A couple of items were too close to call; for that reason, we are opening up the voting one more time for side-by-side enthusiasts to break the tie on the following items:
- Decorative side plates: Do you prefer the look of a traditional boxlock or do you prefer side plates to give the gun the appearance of a sidelock? (With a wide variety of side plate and engraving options, the minimalist choices were by far the most popular – though votes were split right down the middle between these two!)
- Stock wood: Would you choose standard grade wood, or is it worth the upgrade for some gleaming, grade 3 Turkish walnut? (61% of voters wanted upgraded wood of varying levels, with the majority of those opting for Grade 3)
- Extractors: Are basic extractors good enough, or do you need magnets to prevent shells from falling out of your open gun? A patent-pending invention of CZ-USA, this can’t be found on other shotguns on the market.
The over/under category
Over/under enthusiasts may have been outnumbered, but they were very clear in what they wanted out of the ideal upland shotgun. The ideal gun has a steel receiver, shell ejectors, and a single selectable trigger. At the stock end, the overwhelming choice was a pistol grip with a vented rubber butt plate. The upland-style forend was a clear winner over the full-size design.
When it came to aesthetics, though, the crowd was divided in their opinions. The receiver choices of silver chrome or color case finish were too close to call. While it was widely agreed that less is more when it comes to engraving, there was a narrow margin between the minimal or standard engraving selections.
Some of the votes were almost exactly equal in their split. To finalize the design and ensure that we really get this right, we are opening up the following details for a final, tie-breaking vote:
- Mid-rib between the barrels: Should it be vented or solid?
- Chokes: Settle the split between flush or extended choke tubes.
- Weight reduction: Is it worth hollowing out the butt stock to save a few ounces?
- Receiver finish: Do you prefer the sleek silver chrome or the more traditional color case finish?
- Engraving: Keep it super simple with minimal engraving or do a little bit more with the standard scheme found on guns like the Redhead?

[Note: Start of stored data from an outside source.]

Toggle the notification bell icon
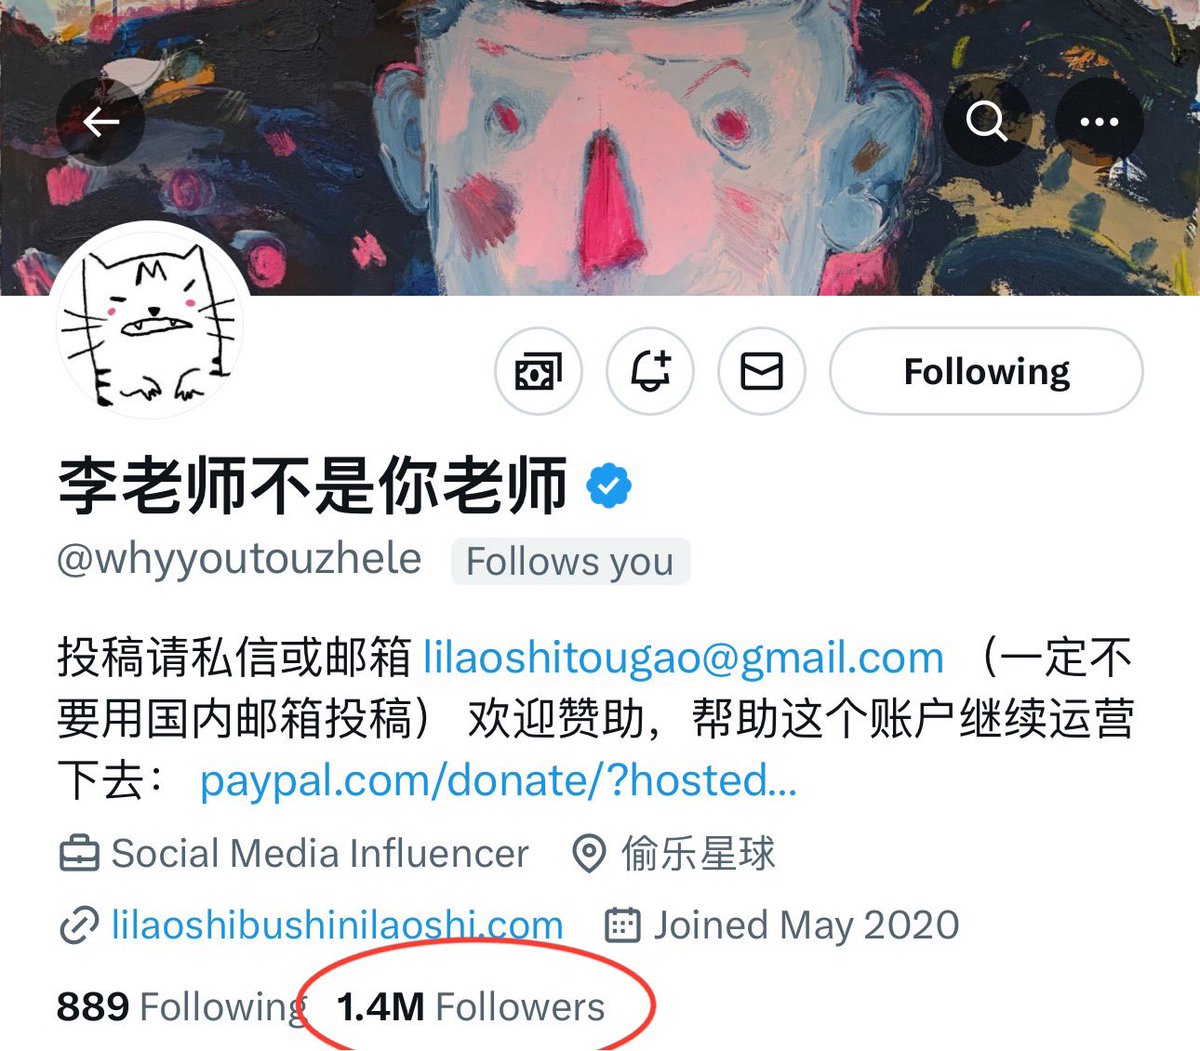This screenshot has height=1051, width=1200. 650,372
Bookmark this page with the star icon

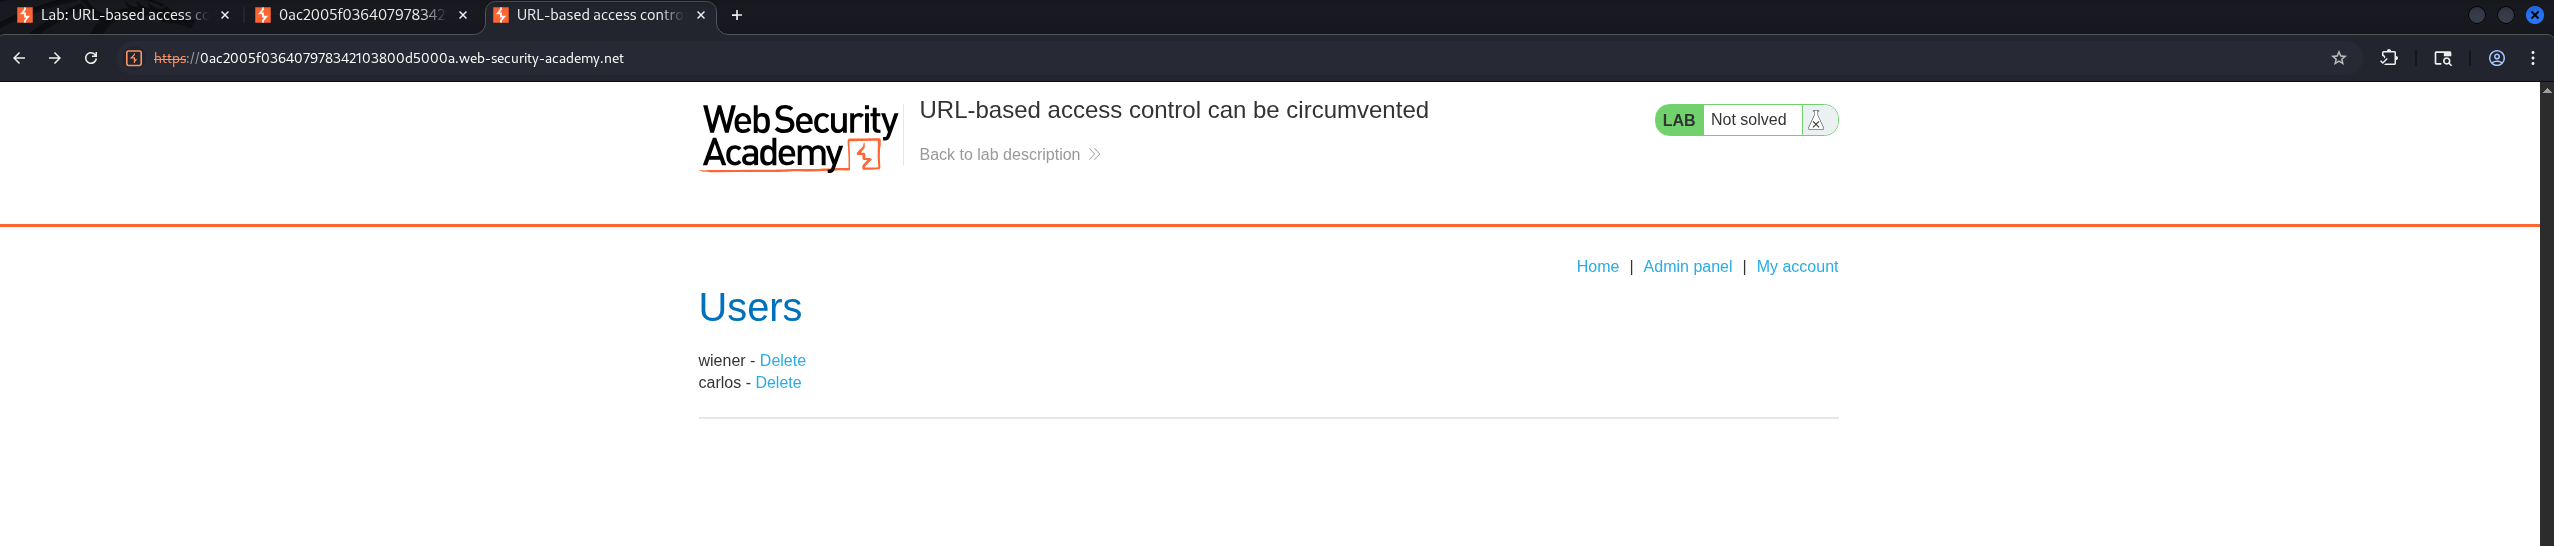[x=2338, y=58]
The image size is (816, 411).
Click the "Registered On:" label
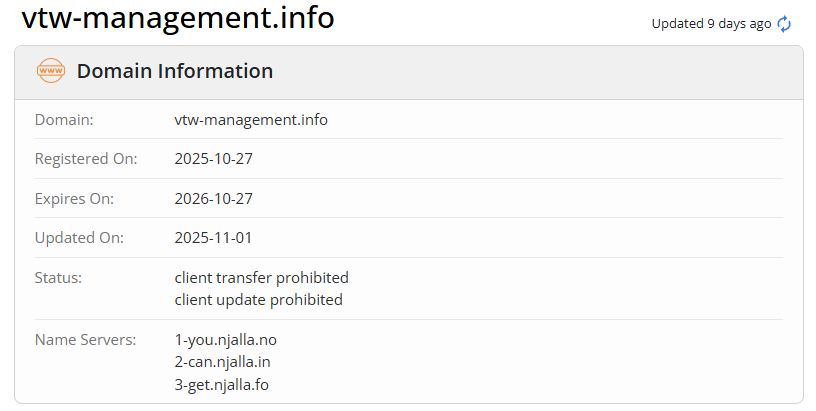point(86,159)
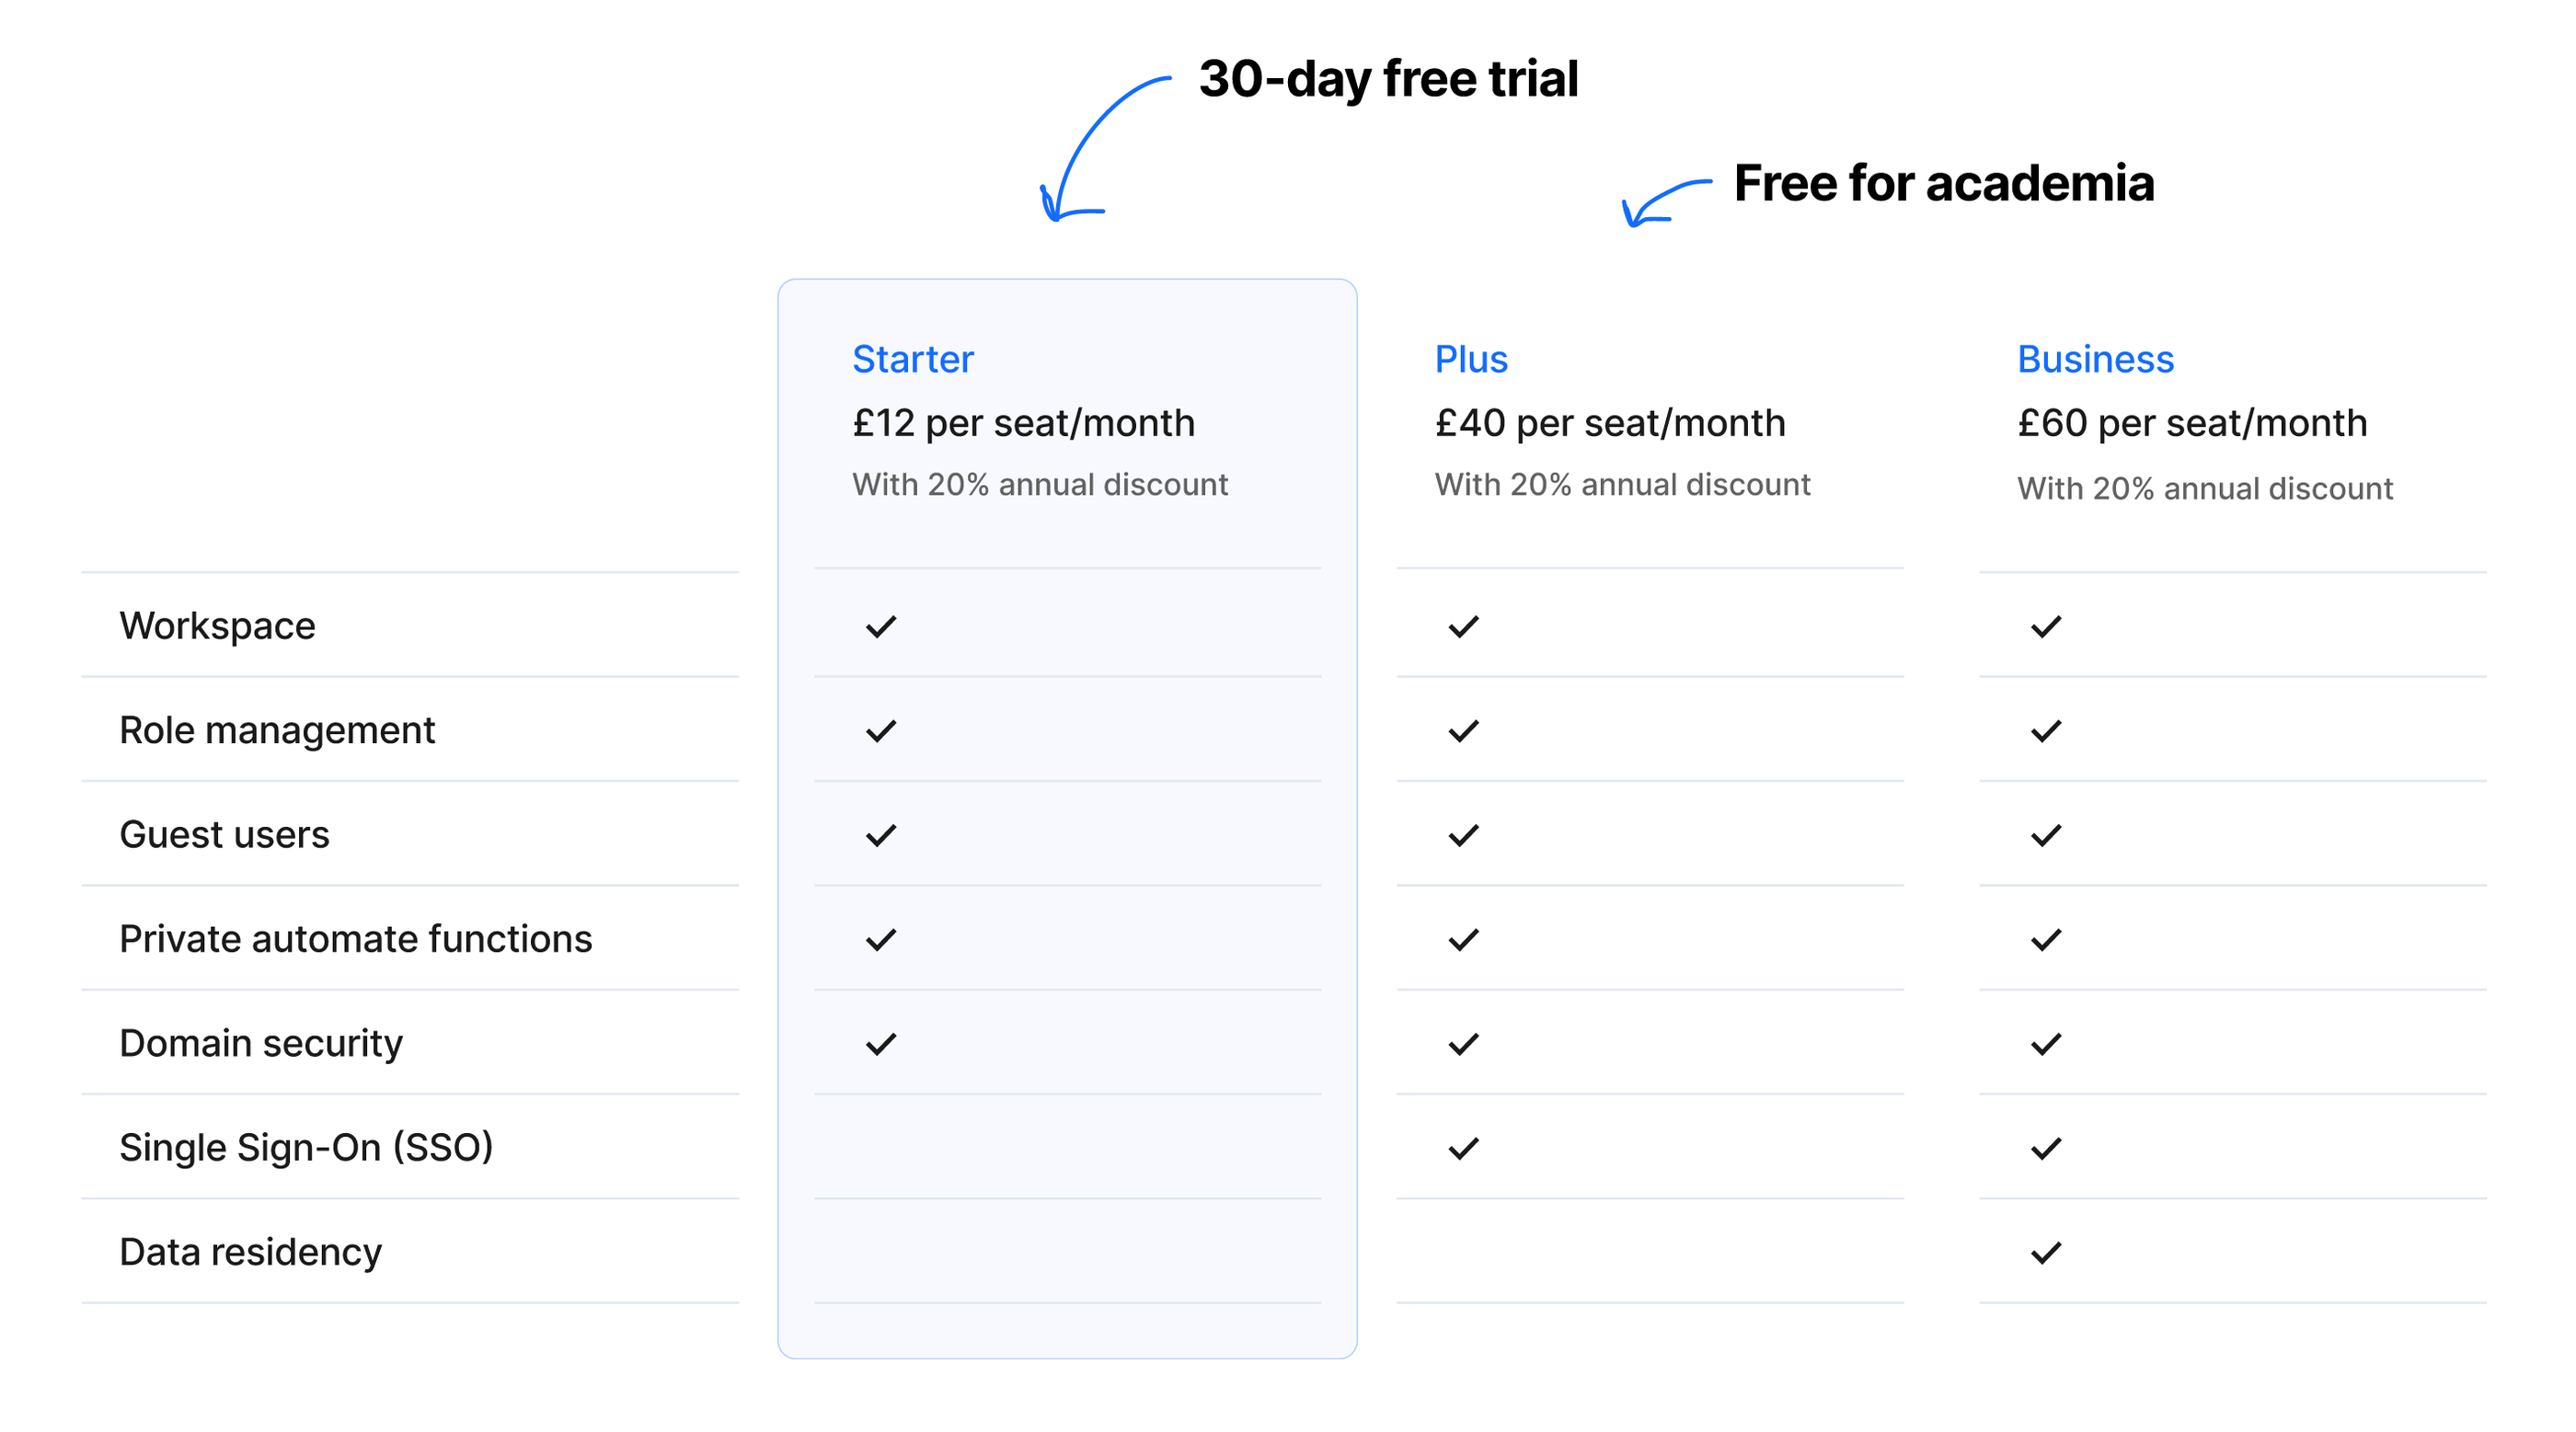The width and height of the screenshot is (2576, 1432).
Task: Click the £40 per seat/month price
Action: 1610,423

- Wood grade: Standard grade or Grade 3? While standard grade wood was the favorite last time, 57% of the votes were split between the upgraded wood options.
Thanks to everyone who cast a vote and helped direct the design of the ideal upland shotgun. We hope you’re as excited as we are to unveil the final products! These guns reflect the people of this community; together, we are designing the future of upland hunting.
Jennifer Wapenski is the managing editor of Hunting Dog Confidential Magazine and co-host of the Hunting Dog Confidential podcast. She has a lifelong passion for the outdoors, dogs, and wildlife; as an adult, she discovered that upland bird and waterfowl hunting were natural extensions of these pursuits. Jennifer lives in the Pacific Northwest with her husband and their two Deutsch Langhaars.